Similarities to equivalent Japanese versions[edit]

The game is based on the same interface as the Japanese game Dance Dance Revolution 3rdMix, except with a songlist that is a cut-down hybrid of Dance Dance Revolution 2ndMix and Dance Dance Revolution 3rdMix's songlists, with the addition of 8 European-exclusive songs. Unlike Dance Dance Revolution 3rdMix, the home version of Dancing Stage EuroMIX does not feature "Edit Mode", a feature in which the player can create their own custom routines to songs featured in the game. This also means that the arcade version does not feature PlayStation-compatible memory card slots.

Unlockable content[edit]

One of the downsides of the home version of this game is that it has no unlockable features. For some video game players this dramatically reduced the lifespan of the game, since there is no incentive to play the game for long periods of time except for the player's possible desire to improve their own scores.

There is however the hidden feature of Double Mode, in which the user must perform a routine spanning both player's dance pads.

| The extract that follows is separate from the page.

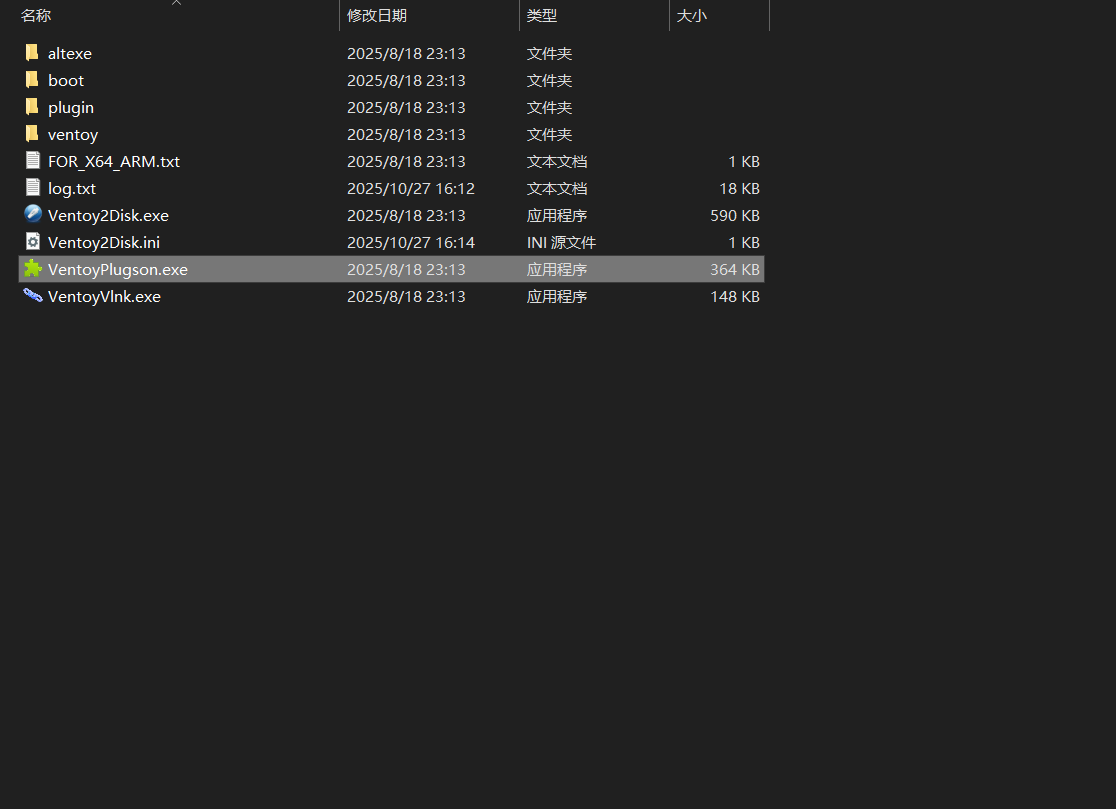The image size is (1116, 809).
Task: Select the VentoyPlugson.exe file name
Action: pyautogui.click(x=117, y=269)
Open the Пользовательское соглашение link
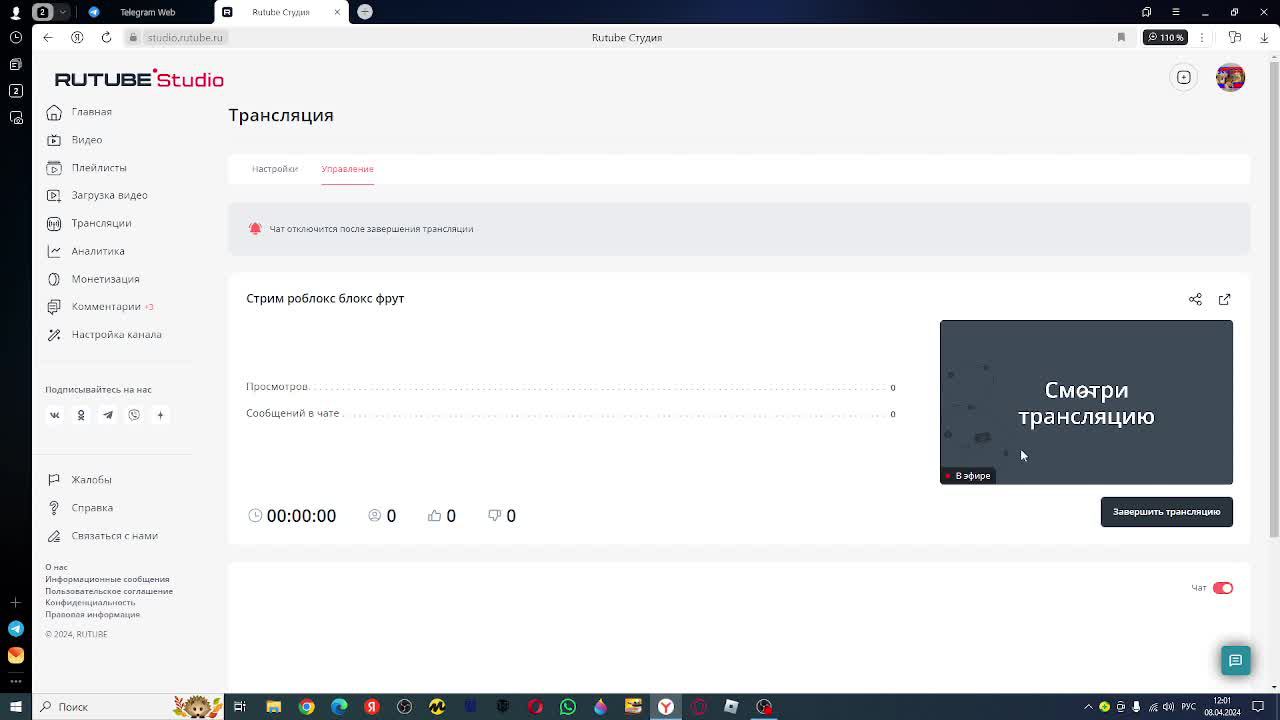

This is selectable by holding the O or X buttons on the home version, or by holding down both yellow arrow buttons before pressing the green decide button after inserting a credit on the arcade version.

Music[edit]

The music in the different versions of these games come from three different sources. All versions of the game contain 8 specially licensed tracks from Universal Music Group. These songs are signified by having similar graphics in the song selection wheel and by displaying the Universal logo at the bottom of the screen.[1]

In the arcade version of the game, there are also 10 tracks licensed from EMI Group plc, which previously appeared in Japanese versions of the game. All of these songs can be found on CDs belonging to Toshiba-EMI's (the Japanese division, a joint venture with Toshiba) compilation series Dancemania. Despite some of these licenses (most notably songs such as "Captain Jack (Grandale Mix)") being very popular with players of the arcade game, they did not appear in the home version of the game. It is likely that the songs were omitted from the home version of the game because they would have been too expensive to license for this format additionally.

The remainder of the songlists of each version consist of songs composed and produced by Konami's inhouse music composers - primarily Naoki Maeda and Yuuichi Asami though under the guise of several different pseudonyms.